Après la révision constitutionnelle de 2011, qui dispose dans son article 19 que « l’État marocain œuvre à la réalisation de la parité entre les hommes et les femmes », le royaume a en effet adhéré au Protocole facultatif à la Convention des Nations unies sur l’élimination de toutes les formes de discrimination à l’égard des femmes, ce qui le pousse à modifier son code de la famille.
« Tout ce qui ne relève pas d’une prescription coranique formelle peut être amendé. Concernant l’héritage, sans aller jusqu’à instaurer une égalité parfaite, on peut s’attaquer à certaines règles contestées, comme l’héritage par voie de taassib ».
Le taassib, ou héritage par agnation, est une règle qui prive les filles qui n’ont pas de frère d’une partie de leur héritage au profit d’autres parents mâles de la famille (cousins, oncles, etc.).
« Le taassib fait quasiment l’unanimité contre lui aujourd’hui. Il fera sans doute partie des sujets qui seront discutés en premier »
- Un spécialiste qui sera impliqué dans les débats autour de la réforme
« Cela n’existe dans aucun verset du Coran. Le taassib fait quasiment l’unanimité contre lui aujourd’hui. Il fera sans doute partie des sujets qui seront discutés en premier », confie notre interlocuteur, en précisant que les parents souhaitant répartir l’héritage de manière équitable peuvent recourir au testament pour se soustraire au code de la famille.
Autre injustice susceptible de se retrouver au cœur du débat : contrairement à l’homme, la femme perd la garde de son enfant lorsqu’elle se remarie après un divorce.

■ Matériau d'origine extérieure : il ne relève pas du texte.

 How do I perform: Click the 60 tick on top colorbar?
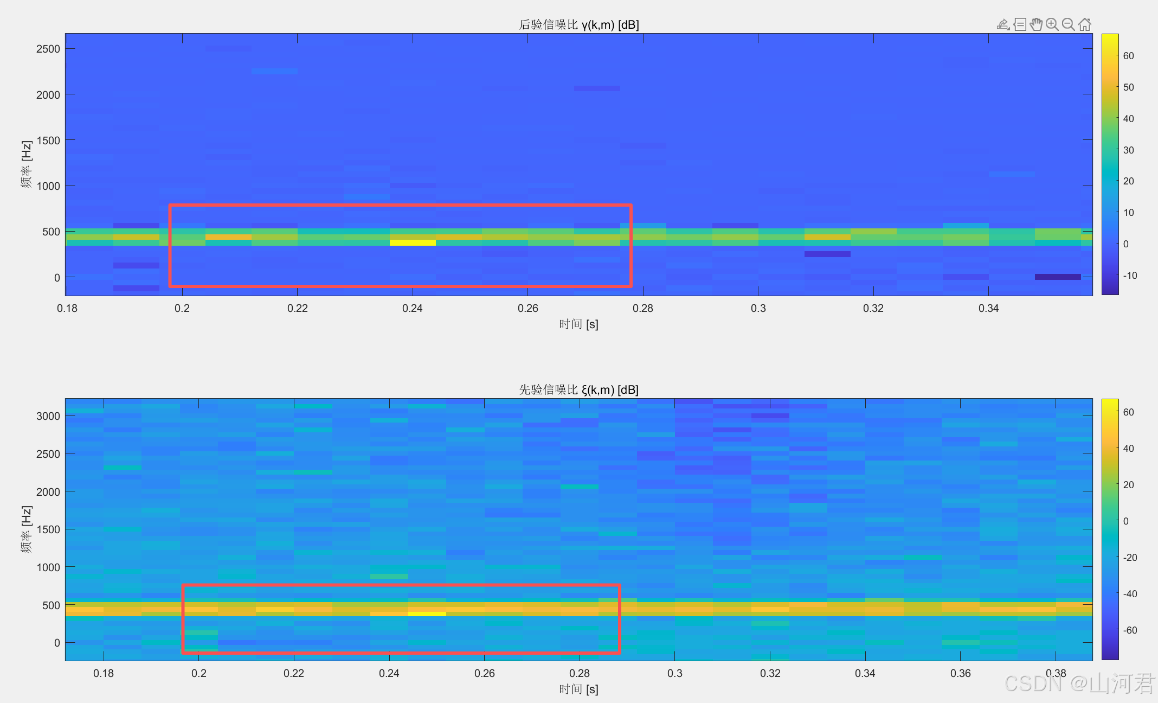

Une aberration aux yeux du spécialiste du champ religieux : « Cela relève de l’interprétation de la charia. Elle n’a rien à voir non plus avec le Coran. »
« Il faut abolir l’exception des mariages des mineures »
Tout comme l’interdiction du mariage des mineures. Bien que la Moudawana de 2004 détermine la capacité matrimoniale à 18 ans, elle accorde aux juges un pouvoir de dérogation.
Une exception devenue au fil des années une règle : sur près de 20 000 demandes de mariages de mineures présentées en 2020, près de 13 000 ont été autorisées par la justice.
« Cette dérogation doit être tout bonnement supprimée », lance notre source, rejoignant entre autres le Conseil national des droits de l’homme (CNDH), qui appelle depuis plusieurs années à « abolir l’exception ».
« Cette pratique continue à faire l’apanage du pouvoir discrétionnaire des juges. Elle doit être abolie en vertu de l’intérêt supérieur de l’enfant garanti par la Constitution et les conventions internationales ratifiées par le Maroc », a rappelé le Conseil économique, social et environnemental (CESE), autre institution constitutionnelle qui a appelé en mars à une « révision ambitieuse » du code de la famille.
« L’égalité entre les femmes et les hommes et la pleine participation des femmes à l’ensemble des aspects de la vie active ne peuvent se faire sans un cadre juridique en harmonie avec les ambitions du pays, qui permette aux femmes de jouir pleinement de leurs droits, sans discrimination », préconisait le conseil, dirigé par l’ancien ministre Ahmed Reda Chami.